As the iGeneration joins us at work, they join Generation Y and, to a lesser extent, Generation X in already having embraced new ways to communicate. Through their social media experience, they bring with them to work more expectation of feeling strongly connected and like an essential cog in your machine, however small to begin with.
More and more companies who have already instituted social media systems report hikes in revenue while many of those still without report declines.
So, as we emerge from recession, perhaps now is a great time to create your brand's social media strategy. You will quickly find it is a vital way to build engagement with those who matter most and, through them, to communicate your brand in its most positive light.
Of course, as with the introduction of any new medium (think internet, email and mobile phone), it brings with it a whole new can of worms to unravel and pick through.
So, the success of any social media strategy requires a thought-through, brand-led policy.

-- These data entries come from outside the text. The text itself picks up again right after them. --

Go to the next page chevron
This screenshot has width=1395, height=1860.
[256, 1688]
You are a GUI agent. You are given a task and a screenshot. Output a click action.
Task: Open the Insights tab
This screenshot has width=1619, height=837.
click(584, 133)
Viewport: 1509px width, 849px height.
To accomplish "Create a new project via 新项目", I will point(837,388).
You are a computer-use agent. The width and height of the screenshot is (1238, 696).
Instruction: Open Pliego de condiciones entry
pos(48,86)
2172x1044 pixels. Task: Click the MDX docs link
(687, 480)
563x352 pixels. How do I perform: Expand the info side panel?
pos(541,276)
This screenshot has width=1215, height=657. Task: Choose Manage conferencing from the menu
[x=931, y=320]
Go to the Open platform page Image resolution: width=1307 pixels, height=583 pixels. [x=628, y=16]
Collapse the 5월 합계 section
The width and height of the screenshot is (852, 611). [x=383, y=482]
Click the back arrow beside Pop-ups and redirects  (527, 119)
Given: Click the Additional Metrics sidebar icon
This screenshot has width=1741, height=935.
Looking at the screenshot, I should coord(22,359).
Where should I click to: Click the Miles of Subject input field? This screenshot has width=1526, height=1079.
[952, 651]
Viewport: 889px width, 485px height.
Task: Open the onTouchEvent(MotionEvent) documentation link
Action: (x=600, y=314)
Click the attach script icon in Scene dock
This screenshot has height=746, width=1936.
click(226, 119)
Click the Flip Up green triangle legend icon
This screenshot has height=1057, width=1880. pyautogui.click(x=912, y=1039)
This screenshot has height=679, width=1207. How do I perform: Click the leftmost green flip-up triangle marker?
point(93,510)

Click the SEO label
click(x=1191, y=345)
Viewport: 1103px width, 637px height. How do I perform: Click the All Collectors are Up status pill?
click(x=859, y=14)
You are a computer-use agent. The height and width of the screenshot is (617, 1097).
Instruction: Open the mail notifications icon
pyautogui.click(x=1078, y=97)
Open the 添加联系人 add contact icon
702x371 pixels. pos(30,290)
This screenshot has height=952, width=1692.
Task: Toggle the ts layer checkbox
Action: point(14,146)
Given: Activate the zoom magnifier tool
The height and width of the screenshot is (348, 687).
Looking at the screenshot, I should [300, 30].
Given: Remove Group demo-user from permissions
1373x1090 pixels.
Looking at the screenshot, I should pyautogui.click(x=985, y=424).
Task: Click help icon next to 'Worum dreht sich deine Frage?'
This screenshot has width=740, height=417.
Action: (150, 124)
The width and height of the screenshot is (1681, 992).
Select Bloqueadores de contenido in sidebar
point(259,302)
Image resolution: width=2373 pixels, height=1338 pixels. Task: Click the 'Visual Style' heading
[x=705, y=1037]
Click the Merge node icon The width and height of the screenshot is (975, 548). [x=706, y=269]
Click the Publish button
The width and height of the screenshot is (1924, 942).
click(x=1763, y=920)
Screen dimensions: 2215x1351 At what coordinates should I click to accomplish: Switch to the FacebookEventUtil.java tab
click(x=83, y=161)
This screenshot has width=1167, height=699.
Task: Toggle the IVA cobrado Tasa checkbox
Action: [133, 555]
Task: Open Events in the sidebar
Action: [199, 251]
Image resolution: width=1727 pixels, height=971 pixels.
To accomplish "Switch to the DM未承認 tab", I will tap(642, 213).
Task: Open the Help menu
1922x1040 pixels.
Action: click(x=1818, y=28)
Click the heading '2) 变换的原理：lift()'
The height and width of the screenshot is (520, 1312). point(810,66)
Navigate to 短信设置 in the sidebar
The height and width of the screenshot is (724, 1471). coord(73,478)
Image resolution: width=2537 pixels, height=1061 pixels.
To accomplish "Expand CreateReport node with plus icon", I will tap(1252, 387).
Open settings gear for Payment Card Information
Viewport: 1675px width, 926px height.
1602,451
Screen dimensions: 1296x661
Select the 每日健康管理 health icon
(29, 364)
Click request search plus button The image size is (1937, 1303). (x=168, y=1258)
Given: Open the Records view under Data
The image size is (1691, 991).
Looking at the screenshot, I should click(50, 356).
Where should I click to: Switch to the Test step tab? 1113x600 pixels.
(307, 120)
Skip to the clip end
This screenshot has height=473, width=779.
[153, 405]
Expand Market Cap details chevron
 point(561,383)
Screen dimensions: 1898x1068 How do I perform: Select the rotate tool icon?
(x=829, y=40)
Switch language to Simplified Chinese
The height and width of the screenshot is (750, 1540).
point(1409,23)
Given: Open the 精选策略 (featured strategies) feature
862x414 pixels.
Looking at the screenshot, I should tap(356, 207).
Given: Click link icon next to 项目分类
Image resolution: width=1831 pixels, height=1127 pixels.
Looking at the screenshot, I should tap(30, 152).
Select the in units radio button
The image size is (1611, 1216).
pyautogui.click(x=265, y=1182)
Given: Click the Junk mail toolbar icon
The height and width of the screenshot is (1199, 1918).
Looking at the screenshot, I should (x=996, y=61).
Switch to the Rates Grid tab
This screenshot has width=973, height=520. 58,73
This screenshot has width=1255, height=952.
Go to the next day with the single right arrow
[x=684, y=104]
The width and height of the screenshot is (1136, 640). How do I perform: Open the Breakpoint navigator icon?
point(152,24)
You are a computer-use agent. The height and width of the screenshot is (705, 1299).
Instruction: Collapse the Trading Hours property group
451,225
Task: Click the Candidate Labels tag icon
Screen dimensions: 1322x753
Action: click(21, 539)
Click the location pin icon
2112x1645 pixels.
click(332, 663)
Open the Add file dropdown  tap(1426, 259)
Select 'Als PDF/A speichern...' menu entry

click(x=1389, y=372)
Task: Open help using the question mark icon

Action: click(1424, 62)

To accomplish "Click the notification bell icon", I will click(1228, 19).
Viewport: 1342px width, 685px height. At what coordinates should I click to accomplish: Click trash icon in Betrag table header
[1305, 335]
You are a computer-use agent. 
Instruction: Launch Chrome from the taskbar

Here's our guide to the key points to consider for success.
1. Open or closed
Decide if your social media policy is going to be on a closed system for staff only, such as intranet. Remember though, that this might be seen by anyone outside of baby boomers as rather infra dig, not to say anti-social... So perhaps it's time to take the leap of faith now and embrace true social media such as Twitter, Facebook, YouTube, blog or instant messaging.
2. Adopt a can-do attitude
There's no surer or faster way to turn your staff off the idea of communicating through social media than giving them a list of what would be considered wrong, forbidden or a sacking offense. Try instead to couch your policy in positive terms – what you would like to see from your responsible adult staff.
3. Train, train, train
Back up this positivity with training on the medium's proper effective useTrain in use of it. Some companies, for instance, train new recruits on their brand's preferred use of Twitter, then encourage all employees to use their Twitter accounts to interact with both current and potential customers.
4. Build trust by trusting
Never forget that your readers will not just be your employees but also may include clients, potential new clients, as well as past and future employees. Make it clear that when your staff are engaging in social media, they must think like the brand spokespeople they actually are. Let them know you expect and know they will be responsible in what and how they write, exercising their wealth of good judgment and common sense. Transparency doesn't give employees free rein to share just anything. Meyer says that every state has a law governing trade secrets. That clearly also means no s haring of confidential or proprietary company information. Obvious perhaps, but always worth spelling out!
5. Create a community
Make it clear you understand that this is now your organisation's virtual water cooler, your virtual wait for the kettle to boil, where news, view and comment are naturally exchanged. So use it yourself and encourage your staff to make it a place where your users are comfortable to connect, share, support, congratulate, give and receive help.
6. Communication is productive too
Probably 90% of what any of us do at work is communicate. However, it's only fair to caveat that with the thought that your shiny new social media won't be the love of your life for long is it detracts from the execution of your company's core competencies. So, decide upfront if you want staff to use social media at work, bearing in mind, it might be seen to defeat the purpose if they don't! In which case, emphasise how much you trust your people to find a positive balance between social media and other work. (Monitor this, especially at first, to make sure a positive balance is struck.)